Mycobacterium tuberculosis produces small noncoding RNAs during infections to regulate mycobacterial and eukaryotic gene expression

Abstract

Abstract Mycobacterium tuberculosis (Mtb) presently infects 1/3 of the World’s population, causing both active and latent pulmonary tuberculosis (TB). The pathogenic mechanisms used by Mtb remain poorly defined. We used a small RNA sequencing strategy on RNA extracted from Mtb-infected THP-1 macrophages to characterize the changes in eukaryotic microRNAs (miRs) and identify any mycobacterially-encoded small RNAs. A large number of mammalian microRNAs were differentially regulated during the infection course. Target prediction programs indicated that the mRNAs regulated by the miRs were involved in immune processes, metabolic pathways, cell communication, and developmental events. In addition, 35 Mtb-encoded small RNAs (18–30 nucleotides, mRs) were discovered.
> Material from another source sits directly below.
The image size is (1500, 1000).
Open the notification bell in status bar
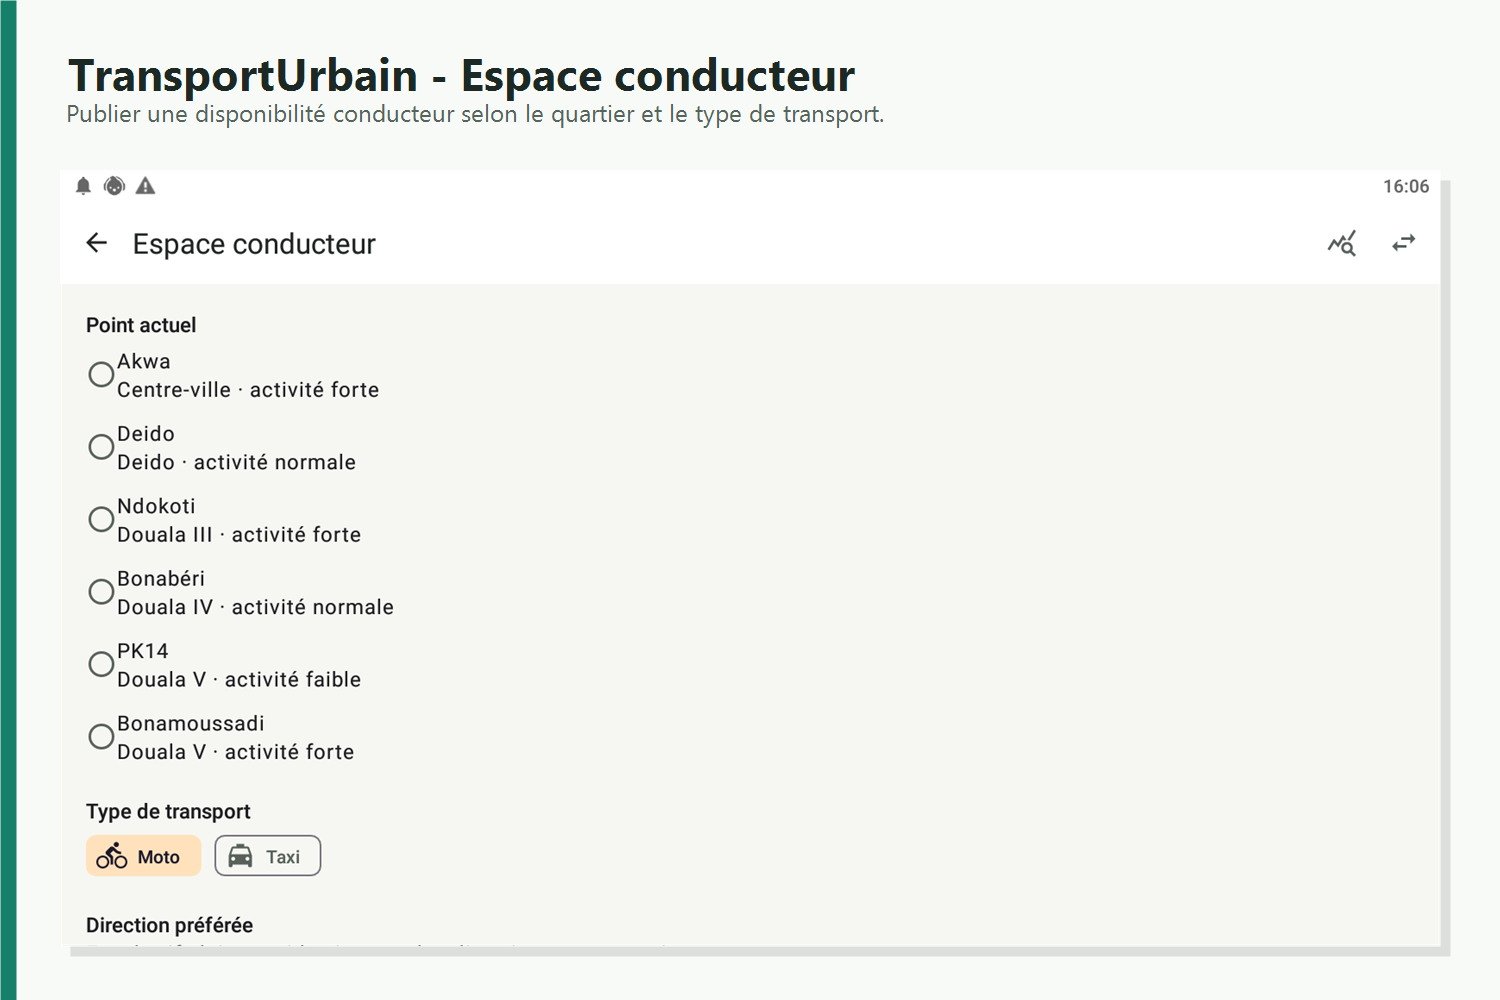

Several of the Mtb-encoded mRs were detected in lung tissue biopsies from TB infected monkeys. The 100–150 nucleotides surrounding the 35 Mtb-encoded small RNAs had extensive secondary RNA folding capabilities, including hairpins and antisense stretches more characteristic of eukaryotic pre-microRNAs. Two such small RNAs, Mtb-mR-1 and Mtb-mR-6 were transcribed in Mycobacterium avium complex and Mtb in a hairpin loop and antisense sequence-dependent manner. These mRs were not expressed in Mycobacterium smegmatis, revealing a restricted expression to pathogenic strains. Mtb-encoded mR-1 and mR-6 modulated both prokaryotic and eukaryotic gene expression. Taken together, our findings reveal potentially novel pathogenic processes utilized by Mtb during infections.